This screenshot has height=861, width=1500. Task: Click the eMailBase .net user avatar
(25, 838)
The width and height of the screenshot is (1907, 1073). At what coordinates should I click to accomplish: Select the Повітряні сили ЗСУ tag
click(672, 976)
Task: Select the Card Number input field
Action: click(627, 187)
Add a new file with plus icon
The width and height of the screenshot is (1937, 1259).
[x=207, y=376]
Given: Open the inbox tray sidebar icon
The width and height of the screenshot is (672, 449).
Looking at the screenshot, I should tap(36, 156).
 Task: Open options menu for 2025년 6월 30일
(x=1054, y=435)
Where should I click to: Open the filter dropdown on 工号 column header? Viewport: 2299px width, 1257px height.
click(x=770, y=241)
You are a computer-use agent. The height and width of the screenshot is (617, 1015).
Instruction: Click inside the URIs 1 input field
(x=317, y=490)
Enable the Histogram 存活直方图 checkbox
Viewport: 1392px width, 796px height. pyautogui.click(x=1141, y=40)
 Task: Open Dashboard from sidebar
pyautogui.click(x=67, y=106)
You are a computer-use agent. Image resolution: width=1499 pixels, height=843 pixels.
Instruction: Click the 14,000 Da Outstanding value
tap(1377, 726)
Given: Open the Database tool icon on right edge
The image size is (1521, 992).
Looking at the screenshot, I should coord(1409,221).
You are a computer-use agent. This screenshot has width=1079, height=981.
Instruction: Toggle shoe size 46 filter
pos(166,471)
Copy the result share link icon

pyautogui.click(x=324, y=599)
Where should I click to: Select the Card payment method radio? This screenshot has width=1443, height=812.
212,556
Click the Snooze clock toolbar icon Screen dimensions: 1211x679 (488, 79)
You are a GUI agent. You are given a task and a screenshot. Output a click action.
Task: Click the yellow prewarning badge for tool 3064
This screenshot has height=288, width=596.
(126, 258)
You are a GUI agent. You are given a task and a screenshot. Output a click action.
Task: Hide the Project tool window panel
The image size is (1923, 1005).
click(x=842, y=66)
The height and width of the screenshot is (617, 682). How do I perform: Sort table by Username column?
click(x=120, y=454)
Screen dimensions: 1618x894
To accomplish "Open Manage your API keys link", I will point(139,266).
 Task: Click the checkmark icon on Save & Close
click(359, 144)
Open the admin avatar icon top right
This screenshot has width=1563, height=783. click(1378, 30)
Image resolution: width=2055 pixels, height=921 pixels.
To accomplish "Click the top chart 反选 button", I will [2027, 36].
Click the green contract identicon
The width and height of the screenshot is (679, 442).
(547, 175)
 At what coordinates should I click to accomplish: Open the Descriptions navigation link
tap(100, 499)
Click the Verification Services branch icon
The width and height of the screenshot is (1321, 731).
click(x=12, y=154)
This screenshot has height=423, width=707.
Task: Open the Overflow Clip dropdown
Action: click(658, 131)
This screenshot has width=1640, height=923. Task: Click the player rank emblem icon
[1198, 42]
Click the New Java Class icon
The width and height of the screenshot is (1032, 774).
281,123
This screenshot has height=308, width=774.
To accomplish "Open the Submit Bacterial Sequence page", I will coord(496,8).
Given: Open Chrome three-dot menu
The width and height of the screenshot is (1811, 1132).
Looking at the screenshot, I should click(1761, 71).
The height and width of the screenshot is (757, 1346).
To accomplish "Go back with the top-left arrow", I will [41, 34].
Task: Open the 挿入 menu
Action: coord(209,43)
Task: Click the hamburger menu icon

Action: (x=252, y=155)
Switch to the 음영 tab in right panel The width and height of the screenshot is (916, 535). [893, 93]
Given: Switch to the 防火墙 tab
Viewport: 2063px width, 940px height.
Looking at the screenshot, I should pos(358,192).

--------------------

Every line of the entries that includes "pixels" must be copied into the answer.

You are a computer-use agent. Image resolution: width=1499 pixels, height=843 pixels.
Image resolution: width=2055 pixels, height=921 pixels.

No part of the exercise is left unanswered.